Este año me hacía ilusión volver a celebrar la Navidad con la familia al completo --tíos, primos, cuñados... ¡íbamos a ser unos veintitantos!-- pero el maldito coronavirus nos ha fastidiado los planes, así que hoy haremos una comida en petit comité, sin el follón que tanto me gustaba de pequeña.

Me da un poco de pena, no tanto por mí, sino por mi hijo, que por segundo año no podrá vernos corear "visca el gall" y golpear la mesa con el tenedor y el cuchillo mientras esperamos a que el tradicional pavo relleno salga de la cocina. De pequeña me encantaba contemplar ese estallido temporal de locura proveniente de la mesa de los mayores (recuerdo a mis tíos con los mofletes encendidos por el calor de la escudella y las copas de vino, y un ruido ensordecedor en el comedor) al que mis primos y yo nos uníamos entusiasmados, aunque algo intimidados.

# Datos en bruto:
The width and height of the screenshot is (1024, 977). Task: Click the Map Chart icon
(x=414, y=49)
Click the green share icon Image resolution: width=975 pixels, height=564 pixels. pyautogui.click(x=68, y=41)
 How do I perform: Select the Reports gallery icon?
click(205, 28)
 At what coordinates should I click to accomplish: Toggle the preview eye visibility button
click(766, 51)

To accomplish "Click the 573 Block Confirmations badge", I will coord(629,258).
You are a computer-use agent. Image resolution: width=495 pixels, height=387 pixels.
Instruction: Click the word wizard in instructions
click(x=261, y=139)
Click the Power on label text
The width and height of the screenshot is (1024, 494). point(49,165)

# El problema:
Escribe la continuación del texto sobre la Navidad en familia a partir de su última frase. El listado procede de otra fuente.

# Respuesta esperada:
“Se han vuelto locos”, pensaba, sin atreverme a golpear la mesa con los cubiertos tan fuerte como hacían ellos. Mi abuela paterna  --l'àvia-- era la que más animada estaba. L'àvia era una mujer de carácter complicado y no siempre estaba de buenas, pero el día de Navidad irradiaba felicidad. Sobre todo cuando, una vez servidos los turrones y el cava, llegaba el momento de que los nietos nos subiéramos a una silla y empezáramos a recitar “nadales”: Pastorets de la muntanya, El dimoni escuat, Santa Nit,  Oh, arbre sant, El desembre congelat, Joia en el món... ¡Se las sabía todas! Así que si te fallaba la memoria, allí estaba ella, barquillo en mano a modo de batuta, para recordarte el siguiente verso.

Hace unos días, parada en un atasco en la Ronda de Dalt, busqué en Spotify una lista de villancicos populares para que mi hijo se entretuviera, y me di cuenta de una cosa: seguía sabiéndome la mayoría de las letras, pero solo me despertaban nostalgia y emoción los que eran en catalán.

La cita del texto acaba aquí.